[PROBLEM TO WORK ON] In full and without changes, output the data.

[DATA SUPPLIED]
_ _ _ _ _ _ _

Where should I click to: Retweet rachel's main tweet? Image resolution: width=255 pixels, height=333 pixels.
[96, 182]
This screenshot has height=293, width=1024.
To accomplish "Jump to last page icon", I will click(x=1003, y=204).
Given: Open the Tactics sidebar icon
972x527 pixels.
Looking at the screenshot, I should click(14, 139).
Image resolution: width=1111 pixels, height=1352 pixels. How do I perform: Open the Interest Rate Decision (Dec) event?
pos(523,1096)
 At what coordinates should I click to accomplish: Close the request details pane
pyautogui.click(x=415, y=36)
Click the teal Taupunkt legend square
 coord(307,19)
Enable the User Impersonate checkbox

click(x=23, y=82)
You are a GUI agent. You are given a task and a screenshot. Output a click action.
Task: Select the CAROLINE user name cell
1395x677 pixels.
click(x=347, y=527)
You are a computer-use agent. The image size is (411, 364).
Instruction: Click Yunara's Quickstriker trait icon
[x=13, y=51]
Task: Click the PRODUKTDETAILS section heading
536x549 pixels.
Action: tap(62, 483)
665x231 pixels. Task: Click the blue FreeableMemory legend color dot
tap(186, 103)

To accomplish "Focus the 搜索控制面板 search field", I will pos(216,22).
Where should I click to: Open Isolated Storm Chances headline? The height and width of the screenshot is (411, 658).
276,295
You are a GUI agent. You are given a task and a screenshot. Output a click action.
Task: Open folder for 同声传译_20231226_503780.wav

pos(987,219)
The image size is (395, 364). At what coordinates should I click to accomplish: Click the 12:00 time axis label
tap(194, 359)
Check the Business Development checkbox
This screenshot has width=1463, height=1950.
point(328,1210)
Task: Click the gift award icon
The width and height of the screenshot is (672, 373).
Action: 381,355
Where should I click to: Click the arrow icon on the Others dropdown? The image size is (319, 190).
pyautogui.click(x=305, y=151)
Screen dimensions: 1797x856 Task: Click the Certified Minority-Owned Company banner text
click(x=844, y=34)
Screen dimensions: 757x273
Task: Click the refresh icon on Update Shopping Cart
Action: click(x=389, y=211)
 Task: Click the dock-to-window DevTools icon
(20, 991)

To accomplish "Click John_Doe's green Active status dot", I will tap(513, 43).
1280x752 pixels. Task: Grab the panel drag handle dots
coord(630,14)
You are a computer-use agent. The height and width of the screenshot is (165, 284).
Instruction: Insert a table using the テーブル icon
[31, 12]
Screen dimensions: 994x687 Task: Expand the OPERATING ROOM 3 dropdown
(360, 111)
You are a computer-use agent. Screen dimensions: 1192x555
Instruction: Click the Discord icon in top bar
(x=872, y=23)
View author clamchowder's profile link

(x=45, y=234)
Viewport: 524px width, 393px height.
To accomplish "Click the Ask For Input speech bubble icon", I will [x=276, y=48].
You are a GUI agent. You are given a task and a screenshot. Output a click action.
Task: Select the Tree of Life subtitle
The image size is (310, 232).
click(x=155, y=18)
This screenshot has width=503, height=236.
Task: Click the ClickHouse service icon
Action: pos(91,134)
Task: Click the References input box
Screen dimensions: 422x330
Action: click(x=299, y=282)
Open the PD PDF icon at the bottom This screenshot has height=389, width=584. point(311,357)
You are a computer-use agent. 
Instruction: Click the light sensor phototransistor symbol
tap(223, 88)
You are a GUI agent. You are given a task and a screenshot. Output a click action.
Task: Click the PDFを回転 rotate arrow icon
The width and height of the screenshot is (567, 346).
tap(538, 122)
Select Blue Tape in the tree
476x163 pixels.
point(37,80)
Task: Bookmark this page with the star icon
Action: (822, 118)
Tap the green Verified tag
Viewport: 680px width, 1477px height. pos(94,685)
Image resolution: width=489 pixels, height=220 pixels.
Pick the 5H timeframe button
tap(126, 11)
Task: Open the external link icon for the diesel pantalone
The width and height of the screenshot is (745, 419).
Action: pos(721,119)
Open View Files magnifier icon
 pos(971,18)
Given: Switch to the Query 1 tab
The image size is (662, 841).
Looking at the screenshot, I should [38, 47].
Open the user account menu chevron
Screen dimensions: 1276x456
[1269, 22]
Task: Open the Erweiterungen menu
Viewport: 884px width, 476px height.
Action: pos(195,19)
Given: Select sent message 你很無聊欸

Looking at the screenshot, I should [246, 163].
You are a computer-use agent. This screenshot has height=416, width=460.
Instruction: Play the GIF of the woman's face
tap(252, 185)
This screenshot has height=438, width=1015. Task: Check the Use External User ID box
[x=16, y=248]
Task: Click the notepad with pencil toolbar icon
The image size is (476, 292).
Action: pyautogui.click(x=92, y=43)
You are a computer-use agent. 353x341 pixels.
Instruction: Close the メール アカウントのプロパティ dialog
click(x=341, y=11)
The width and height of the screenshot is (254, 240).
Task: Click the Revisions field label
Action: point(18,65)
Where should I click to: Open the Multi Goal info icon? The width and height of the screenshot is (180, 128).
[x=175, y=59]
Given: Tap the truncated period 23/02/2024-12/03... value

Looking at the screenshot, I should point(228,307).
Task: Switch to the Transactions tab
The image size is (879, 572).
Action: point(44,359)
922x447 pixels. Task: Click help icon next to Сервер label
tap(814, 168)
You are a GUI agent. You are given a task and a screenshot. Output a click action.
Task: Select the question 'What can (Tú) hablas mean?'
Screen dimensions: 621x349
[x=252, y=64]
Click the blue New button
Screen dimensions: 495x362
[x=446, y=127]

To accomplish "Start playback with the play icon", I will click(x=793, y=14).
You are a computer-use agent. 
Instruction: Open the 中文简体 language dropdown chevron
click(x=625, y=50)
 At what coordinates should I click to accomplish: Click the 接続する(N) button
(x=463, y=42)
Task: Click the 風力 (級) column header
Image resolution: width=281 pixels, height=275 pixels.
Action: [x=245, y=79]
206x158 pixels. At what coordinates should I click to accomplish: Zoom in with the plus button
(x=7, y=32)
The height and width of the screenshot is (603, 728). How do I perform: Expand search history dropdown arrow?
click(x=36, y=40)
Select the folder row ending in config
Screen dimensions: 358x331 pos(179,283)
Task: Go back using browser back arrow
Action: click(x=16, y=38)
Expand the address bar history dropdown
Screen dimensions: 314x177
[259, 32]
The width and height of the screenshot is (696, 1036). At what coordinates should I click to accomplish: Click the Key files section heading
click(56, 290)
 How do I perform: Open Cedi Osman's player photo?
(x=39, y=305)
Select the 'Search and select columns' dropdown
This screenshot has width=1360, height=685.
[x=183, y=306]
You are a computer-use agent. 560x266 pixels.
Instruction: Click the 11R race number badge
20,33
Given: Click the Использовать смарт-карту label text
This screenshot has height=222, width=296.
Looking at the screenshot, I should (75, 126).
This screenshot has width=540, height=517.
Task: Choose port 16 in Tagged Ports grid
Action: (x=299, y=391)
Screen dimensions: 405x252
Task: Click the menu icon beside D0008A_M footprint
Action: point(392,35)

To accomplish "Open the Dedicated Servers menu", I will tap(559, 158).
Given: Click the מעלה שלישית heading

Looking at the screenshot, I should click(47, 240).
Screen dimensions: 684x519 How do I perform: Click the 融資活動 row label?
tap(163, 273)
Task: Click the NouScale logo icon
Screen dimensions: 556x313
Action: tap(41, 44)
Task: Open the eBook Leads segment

_ _ _ _ _ _ _

[EXPECTED ANSWER]
Where should I click to: Retweet rachel's main tweet? Image resolution: width=255 pixels, height=333 pixels.
[96, 182]
This screenshot has height=293, width=1024.
To accomplish "Jump to last page icon", I will click(x=1003, y=204).
Given: Open the Tactics sidebar icon
972x527 pixels.
Looking at the screenshot, I should click(14, 139).
Image resolution: width=1111 pixels, height=1352 pixels. How do I perform: Open the Interest Rate Decision (Dec) event?
pos(523,1096)
 At what coordinates should I click to accomplish: Close the request details pane
pyautogui.click(x=415, y=36)
Click the teal Taupunkt legend square
 coord(307,19)
Enable the User Impersonate checkbox

click(x=23, y=82)
You are a GUI agent. You are given a task and a screenshot. Output a click action.
Task: Select the CAROLINE user name cell
1395x677 pixels.
click(x=347, y=527)
You are a computer-use agent. The image size is (411, 364).
Instruction: Click Yunara's Quickstriker trait icon
[x=13, y=51]
Task: Click the PRODUKTDETAILS section heading
536x549 pixels.
Action: tap(62, 483)
665x231 pixels. Task: Click the blue FreeableMemory legend color dot
tap(186, 103)

To accomplish "Focus the 搜索控制面板 search field", I will pos(216,22).
Where should I click to: Open Isolated Storm Chances headline? The height and width of the screenshot is (411, 658).
276,295
You are a GUI agent. You are given a task and a screenshot. Output a click action.
Task: Open folder for 同声传译_20231226_503780.wav

pos(987,219)
The image size is (395, 364). At what coordinates should I click to accomplish: Click the 12:00 time axis label
tap(194, 359)
Check the Business Development checkbox
This screenshot has width=1463, height=1950.
point(328,1210)
Task: Click the gift award icon
The width and height of the screenshot is (672, 373).
Action: 381,355
Where should I click to: Click the arrow icon on the Others dropdown? The image size is (319, 190).
pyautogui.click(x=305, y=151)
Screen dimensions: 1797x856 Task: Click the Certified Minority-Owned Company banner text
click(x=844, y=34)
Screen dimensions: 757x273
Task: Click the refresh icon on Update Shopping Cart
Action: click(x=389, y=211)
 Task: Click the dock-to-window DevTools icon
(20, 991)

To accomplish "Click John_Doe's green Active status dot", I will tap(513, 43).
1280x752 pixels. Task: Grab the panel drag handle dots
coord(630,14)
You are a computer-use agent. The height and width of the screenshot is (165, 284).
Instruction: Insert a table using the テーブル icon
[31, 12]
Screen dimensions: 994x687 Task: Expand the OPERATING ROOM 3 dropdown
(360, 111)
You are a computer-use agent. Screen dimensions: 1192x555
Instruction: Click the Discord icon in top bar
(x=872, y=23)
View author clamchowder's profile link

(x=45, y=234)
Viewport: 524px width, 393px height.
To accomplish "Click the Ask For Input speech bubble icon", I will [x=276, y=48].
You are a GUI agent. You are given a task and a screenshot. Output a click action.
Task: Select the Tree of Life subtitle
The image size is (310, 232).
click(x=155, y=18)
This screenshot has width=503, height=236.
Task: Click the ClickHouse service icon
Action: pos(91,134)
Task: Click the References input box
Screen dimensions: 422x330
Action: click(x=299, y=282)
Open the PD PDF icon at the bottom This screenshot has height=389, width=584. point(311,357)
You are a computer-use agent. 
Instruction: Click the light sensor phototransistor symbol
tap(223, 88)
You are a GUI agent. You are given a task and a screenshot. Output a click action.
Task: Click the PDFを回転 rotate arrow icon
The width and height of the screenshot is (567, 346).
tap(538, 122)
Select Blue Tape in the tree
476x163 pixels.
point(37,80)
Task: Bookmark this page with the star icon
Action: (822, 118)
Tap the green Verified tag
Viewport: 680px width, 1477px height. pos(94,685)
Image resolution: width=489 pixels, height=220 pixels.
Pick the 5H timeframe button
tap(126, 11)
Task: Open the external link icon for the diesel pantalone
The width and height of the screenshot is (745, 419).
Action: pos(721,119)
Open View Files magnifier icon
 pos(971,18)
Given: Switch to the Query 1 tab
The image size is (662, 841).
Looking at the screenshot, I should [38, 47].
Open the user account menu chevron
Screen dimensions: 1276x456
[1269, 22]
Task: Open the Erweiterungen menu
Viewport: 884px width, 476px height.
Action: pos(195,19)
Given: Select sent message 你很無聊欸

Looking at the screenshot, I should [246, 163].
You are a computer-use agent. This screenshot has height=416, width=460.
Instruction: Play the GIF of the woman's face
tap(252, 185)
This screenshot has height=438, width=1015. Task: Check the Use External User ID box
[x=16, y=248]
Task: Click the notepad with pencil toolbar icon
The image size is (476, 292).
Action: pyautogui.click(x=92, y=43)
You are a computer-use agent. 353x341 pixels.
Instruction: Close the メール アカウントのプロパティ dialog
click(x=341, y=11)
The width and height of the screenshot is (254, 240).
Task: Click the Revisions field label
Action: point(18,65)
Where should I click to: Open the Multi Goal info icon? The width and height of the screenshot is (180, 128).
[x=175, y=59]
Given: Tap the truncated period 23/02/2024-12/03... value

Looking at the screenshot, I should point(228,307).
Task: Switch to the Transactions tab
The image size is (879, 572).
Action: point(44,359)
922x447 pixels. Task: Click help icon next to Сервер label
tap(814, 168)
You are a GUI agent. You are given a task and a screenshot. Output a click action.
Task: Select the question 'What can (Tú) hablas mean?'
Screen dimensions: 621x349
[x=252, y=64]
Click the blue New button
Screen dimensions: 495x362
[x=446, y=127]

To accomplish "Start playback with the play icon", I will click(x=793, y=14).
You are a computer-use agent. 
Instruction: Open the 中文简体 language dropdown chevron
click(x=625, y=50)
 At what coordinates should I click to accomplish: Click the 接続する(N) button
(x=463, y=42)
Task: Click the 風力 (級) column header
Image resolution: width=281 pixels, height=275 pixels.
Action: [x=245, y=79]
206x158 pixels. At what coordinates should I click to accomplish: Zoom in with the plus button
(x=7, y=32)
The height and width of the screenshot is (603, 728). How do I perform: Expand search history dropdown arrow?
click(x=36, y=40)
Select the folder row ending in config
Screen dimensions: 358x331 pos(179,283)
Task: Go back using browser back arrow
Action: click(x=16, y=38)
Expand the address bar history dropdown
Screen dimensions: 314x177
[259, 32]
The width and height of the screenshot is (696, 1036). At what coordinates should I click to accomplish: Click the Key files section heading
click(56, 290)
 How do I perform: Open Cedi Osman's player photo?
(x=39, y=305)
Select the 'Search and select columns' dropdown
This screenshot has width=1360, height=685.
[x=183, y=306]
You are a computer-use agent. 560x266 pixels.
Instruction: Click the 11R race number badge
20,33
Given: Click the Использовать смарт-карту label text
This screenshot has height=222, width=296.
Looking at the screenshot, I should (75, 126).
This screenshot has width=540, height=517.
Task: Choose port 16 in Tagged Ports grid
Action: (x=299, y=391)
Screen dimensions: 405x252
Task: Click the menu icon beside D0008A_M footprint
Action: point(392,35)

To accomplish "Open the Dedicated Servers menu", I will tap(559, 158).
Given: Click the מעלה שלישית heading

Looking at the screenshot, I should click(47, 240).
Screen dimensions: 684x519 How do I perform: Click the 融資活動 row label?
tap(163, 273)
Task: Click the NouScale logo icon
Screen dimensions: 556x313
Action: tap(41, 44)
Task: Open the eBook Leads segment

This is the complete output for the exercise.